Sen. Barack Obama, speaking to a gathering of minority journalists yesterday, stopped short of endorsing an official U.S. apology to American Indians but said the country should acknowledge its history of poor treatment of certain ethnic groups.

"There's no doubt that when it comes to our treatment of Native Americans as well as other persons of color in this country, we've got some very sad and difficult things to account for," Obama told hundreds of attendees of UNITY '08, a convention of four minority journalism associations.

The Hawaii-born senator, who has told local reporters that he supports the federal recognition bill for native Hawaiians drafted by U.S. Sen. Daniel Akaka, noted other ethnic groups but did not mention native Hawaiians when answering a question about his thoughts on a formal U.S. apology to American Indians.

"I personally would want to see our tragic history, or the tragic elements of our history, acknowledged," the Democratic presidential hopeful said.

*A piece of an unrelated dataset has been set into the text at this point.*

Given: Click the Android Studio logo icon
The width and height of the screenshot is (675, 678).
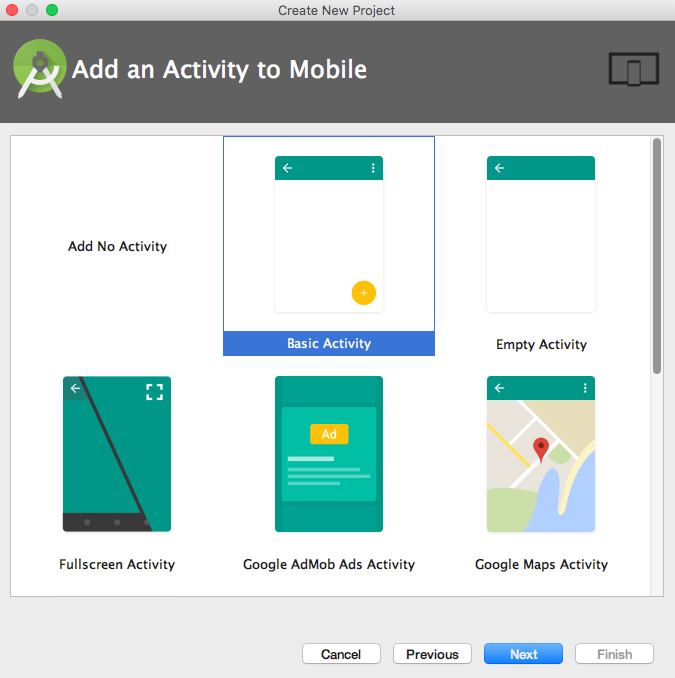Looking at the screenshot, I should click(39, 70).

"I consistently believe that when it comes to whether it's Native Americans or African-American issues or reparations, the most important thing for the U.S. government to do is not just offer words, but offer deeds."

Obama, who appeared tired in his first major appearance since returning Saturday from a 10-day trip abroad, met with a receptive audience at the Chicago convention. Some journalists had waited three hours for the 40-minute appearance.

The group had expected Obama and Sen. John McCain to speak on Thursday night, but because of scheduling conflicts, only Obama could attend yesterday morning's talk.

When Obama walked on stage at the McCormick Center, many journalists in the audience leapt to their feet and applauded enthusiastically after being told not to do so. During a two-minute break halfway through the event, which was broadcast live on CNN, journalists ran to the stage to snap photos of Obama.

The Illinois senator talked about his trip overseas, reiterating his opinion that violence is down in Iraq but worsening in Afghanistan. And he expressed his approval of the Senate's passage of a major housing bill to help homeowners avert foreclosure.

Obama, who acknowledged that he needed a nap, stood up to say farewell to the audience of journalists, many of whom gave him another standing ovation.


... Bias? Naaaah.

...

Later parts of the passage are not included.